Harp By Nidhi Dalmia

Harp is a mainly the story of a young man, idealistic and unanchored, as he finds his way through Europe as a student and then in India. Europe in the 60s was an age that immediately brings to mind the carefree lives of the young ones, living life to the fullest. It’s an age that I could never relate to, just borrowing from arts and movies, and I waited for the pages to unfold in the glory of that experience. It did not fully whet my appetite and I was left starving for a setting, for the protagonist to build a story upon.

He meets Lauren in Poland, and their love connection is heady. Their lives intersect, pull apart and then intersect again, and I wished for her character to be worked on more. It would have been interesting to see what else made her apart from being in love with this man. To that extent, her conversations with the other girl were about Ashok, and nothing else.

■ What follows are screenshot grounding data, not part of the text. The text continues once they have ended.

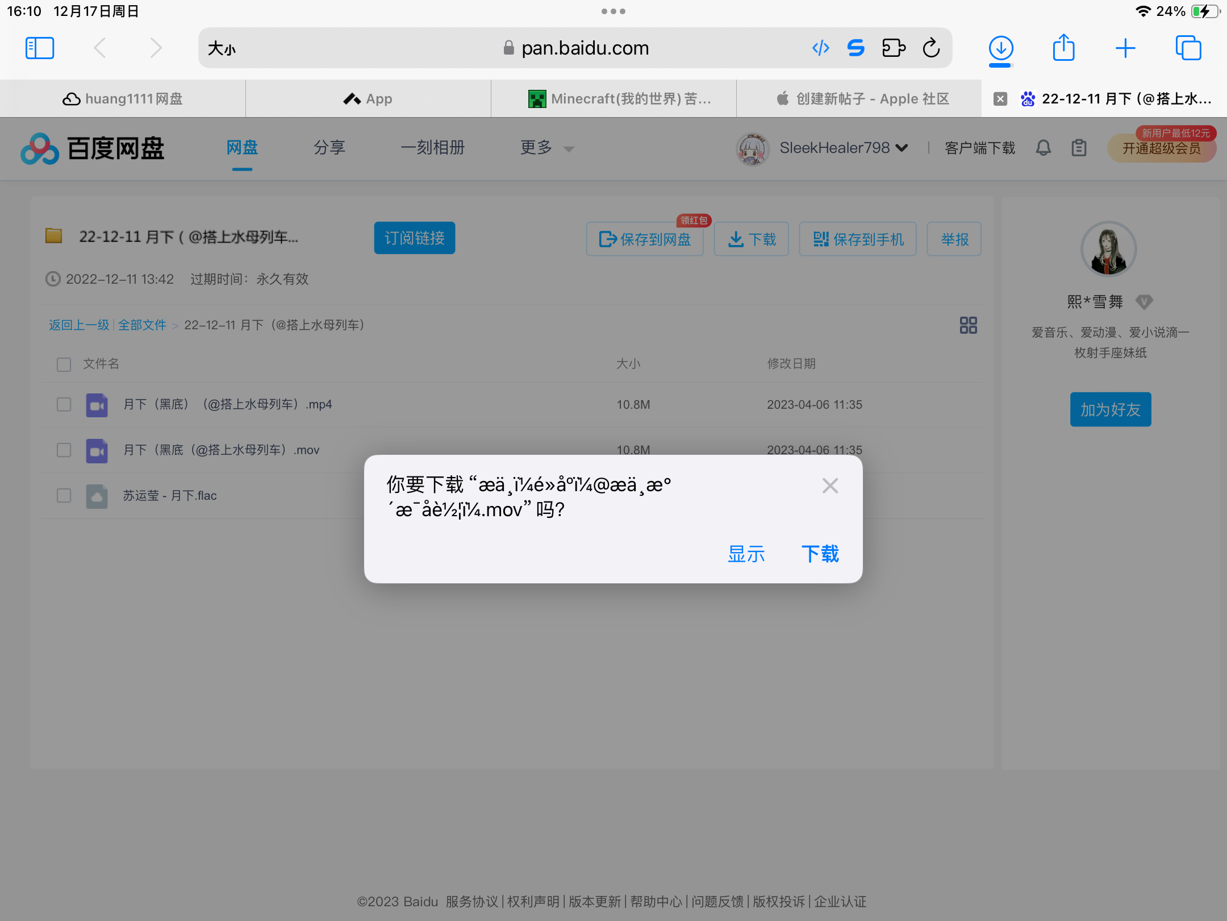The width and height of the screenshot is (1227, 921).
Task: Click the page reload icon
Action: pos(931,48)
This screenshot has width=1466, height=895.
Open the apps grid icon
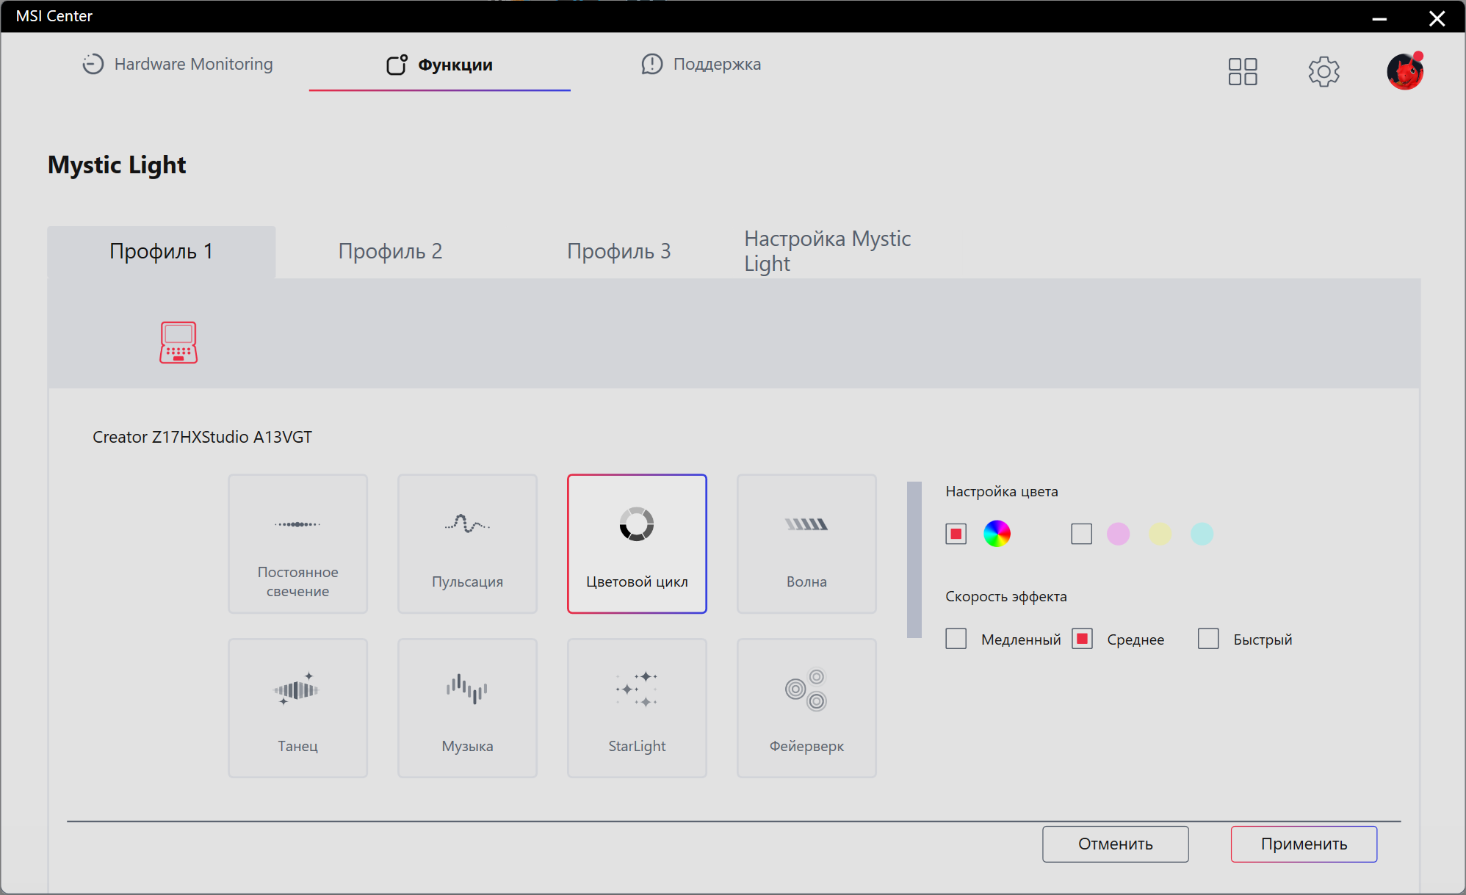point(1243,72)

The story jumped along haphazardly and the writing was hard to relate. There were snippets of other lives that came in and went but the lack of characterization of the main protagonists was the place where I could not hold on any longer. A better choice of words (and editing) could have worked in its favor.

It seemed like a book that was hurriedly put together. There is a story in there somewhere, but without fleshing out the sequence, characters and the flow, it felt like a draft that needed an editor and a boatload of clarity.

Unfortunately, I could not continue and had to abandon it mid-way.